>> START Dataset rows

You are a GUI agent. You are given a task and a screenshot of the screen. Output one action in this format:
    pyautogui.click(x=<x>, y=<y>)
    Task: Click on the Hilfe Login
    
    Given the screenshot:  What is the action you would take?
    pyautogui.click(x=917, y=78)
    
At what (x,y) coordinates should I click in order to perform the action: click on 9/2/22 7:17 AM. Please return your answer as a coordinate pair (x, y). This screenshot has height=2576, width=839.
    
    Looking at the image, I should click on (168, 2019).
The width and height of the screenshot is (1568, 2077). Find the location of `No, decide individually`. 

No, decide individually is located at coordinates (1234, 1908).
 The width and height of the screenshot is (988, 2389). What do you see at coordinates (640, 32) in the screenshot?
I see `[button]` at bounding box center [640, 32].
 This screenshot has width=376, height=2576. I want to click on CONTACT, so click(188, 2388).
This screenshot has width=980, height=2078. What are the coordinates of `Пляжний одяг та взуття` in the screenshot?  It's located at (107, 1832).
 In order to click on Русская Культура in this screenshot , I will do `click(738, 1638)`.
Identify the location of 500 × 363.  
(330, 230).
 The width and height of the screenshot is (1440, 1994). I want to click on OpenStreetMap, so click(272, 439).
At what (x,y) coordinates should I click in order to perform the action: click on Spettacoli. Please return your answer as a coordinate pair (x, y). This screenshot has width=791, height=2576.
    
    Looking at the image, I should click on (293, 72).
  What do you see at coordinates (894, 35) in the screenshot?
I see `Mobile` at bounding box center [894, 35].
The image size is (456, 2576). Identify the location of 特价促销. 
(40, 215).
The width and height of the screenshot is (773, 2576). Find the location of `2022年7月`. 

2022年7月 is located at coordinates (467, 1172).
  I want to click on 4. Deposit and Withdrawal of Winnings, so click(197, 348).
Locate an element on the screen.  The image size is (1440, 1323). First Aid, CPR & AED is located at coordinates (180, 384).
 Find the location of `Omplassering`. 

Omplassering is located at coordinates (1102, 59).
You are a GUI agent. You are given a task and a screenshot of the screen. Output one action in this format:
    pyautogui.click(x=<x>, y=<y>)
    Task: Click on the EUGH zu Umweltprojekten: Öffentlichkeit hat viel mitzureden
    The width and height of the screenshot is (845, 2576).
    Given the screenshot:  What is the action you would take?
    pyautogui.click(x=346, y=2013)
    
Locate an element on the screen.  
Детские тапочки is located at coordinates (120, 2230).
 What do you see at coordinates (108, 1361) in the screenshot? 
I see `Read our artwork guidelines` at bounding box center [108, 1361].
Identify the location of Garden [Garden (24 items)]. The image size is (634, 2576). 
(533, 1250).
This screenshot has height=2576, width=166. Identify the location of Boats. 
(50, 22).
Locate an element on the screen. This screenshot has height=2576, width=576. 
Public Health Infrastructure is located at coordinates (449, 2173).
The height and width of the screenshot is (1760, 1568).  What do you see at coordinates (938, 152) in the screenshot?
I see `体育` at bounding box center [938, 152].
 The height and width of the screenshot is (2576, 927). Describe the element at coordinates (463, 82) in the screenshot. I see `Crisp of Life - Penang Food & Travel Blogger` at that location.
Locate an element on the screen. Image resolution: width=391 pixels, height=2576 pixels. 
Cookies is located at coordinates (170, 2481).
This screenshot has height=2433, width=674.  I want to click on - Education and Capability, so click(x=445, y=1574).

>> END Dataset rows

• _What you will do_:
Copy out every record above line for line, keeping each character unchanged.

• _Response to the task_:
You are a GUI agent. You are given a task and a screenshot of the screen. Output one action in this format:
    pyautogui.click(x=<x>, y=<y>)
    Task: Click on the Hilfe Login
    
    Given the screenshot:  What is the action you would take?
    pyautogui.click(x=917, y=78)
    
At what (x,y) coordinates should I click in order to perform the action: click on 9/2/22 7:17 AM. Please return your answer as a coordinate pair (x, y). This screenshot has height=2576, width=839.
    
    Looking at the image, I should click on (168, 2019).
The width and height of the screenshot is (1568, 2077). Find the location of `No, decide individually`. 

No, decide individually is located at coordinates (1234, 1908).
 The width and height of the screenshot is (988, 2389). What do you see at coordinates (640, 32) in the screenshot?
I see `[button]` at bounding box center [640, 32].
 This screenshot has width=376, height=2576. I want to click on CONTACT, so click(188, 2388).
This screenshot has width=980, height=2078. What are the coordinates of `Пляжний одяг та взуття` in the screenshot?  It's located at (107, 1832).
 In order to click on Русская Культура in this screenshot , I will do `click(738, 1638)`.
Identify the location of 500 × 363.  
(330, 230).
 The width and height of the screenshot is (1440, 1994). I want to click on OpenStreetMap, so click(272, 439).
At what (x,y) coordinates should I click in order to perform the action: click on Spettacoli. Please return your answer as a coordinate pair (x, y). This screenshot has width=791, height=2576.
    
    Looking at the image, I should click on (293, 72).
  What do you see at coordinates (894, 35) in the screenshot?
I see `Mobile` at bounding box center [894, 35].
The image size is (456, 2576). Identify the location of 特价促销. 
(40, 215).
The width and height of the screenshot is (773, 2576). Find the location of `2022年7月`. 

2022年7月 is located at coordinates (467, 1172).
  I want to click on 4. Deposit and Withdrawal of Winnings, so click(197, 348).
Locate an element on the screen.  The image size is (1440, 1323). First Aid, CPR & AED is located at coordinates (180, 384).
 Find the location of `Omplassering`. 

Omplassering is located at coordinates (1102, 59).
You are a GUI agent. You are given a task and a screenshot of the screen. Output one action in this format:
    pyautogui.click(x=<x>, y=<y>)
    Task: Click on the EUGH zu Umweltprojekten: Öffentlichkeit hat viel mitzureden
    The width and height of the screenshot is (845, 2576).
    Given the screenshot:  What is the action you would take?
    pyautogui.click(x=346, y=2013)
    
Locate an element on the screen.  
Детские тапочки is located at coordinates (120, 2230).
 What do you see at coordinates (108, 1361) in the screenshot? 
I see `Read our artwork guidelines` at bounding box center [108, 1361].
Identify the location of Garden [Garden (24 items)]. The image size is (634, 2576). 
(533, 1250).
This screenshot has height=2576, width=166. Identify the location of Boats. 
(50, 22).
Locate an element on the screen. This screenshot has height=2576, width=576. 
Public Health Infrastructure is located at coordinates (449, 2173).
The height and width of the screenshot is (1760, 1568).  What do you see at coordinates (938, 152) in the screenshot?
I see `体育` at bounding box center [938, 152].
 The height and width of the screenshot is (2576, 927). Describe the element at coordinates (463, 82) in the screenshot. I see `Crisp of Life - Penang Food & Travel Blogger` at that location.
Locate an element on the screen. Image resolution: width=391 pixels, height=2576 pixels. 
Cookies is located at coordinates (170, 2481).
This screenshot has height=2433, width=674.  I want to click on - Education and Capability, so click(x=445, y=1574).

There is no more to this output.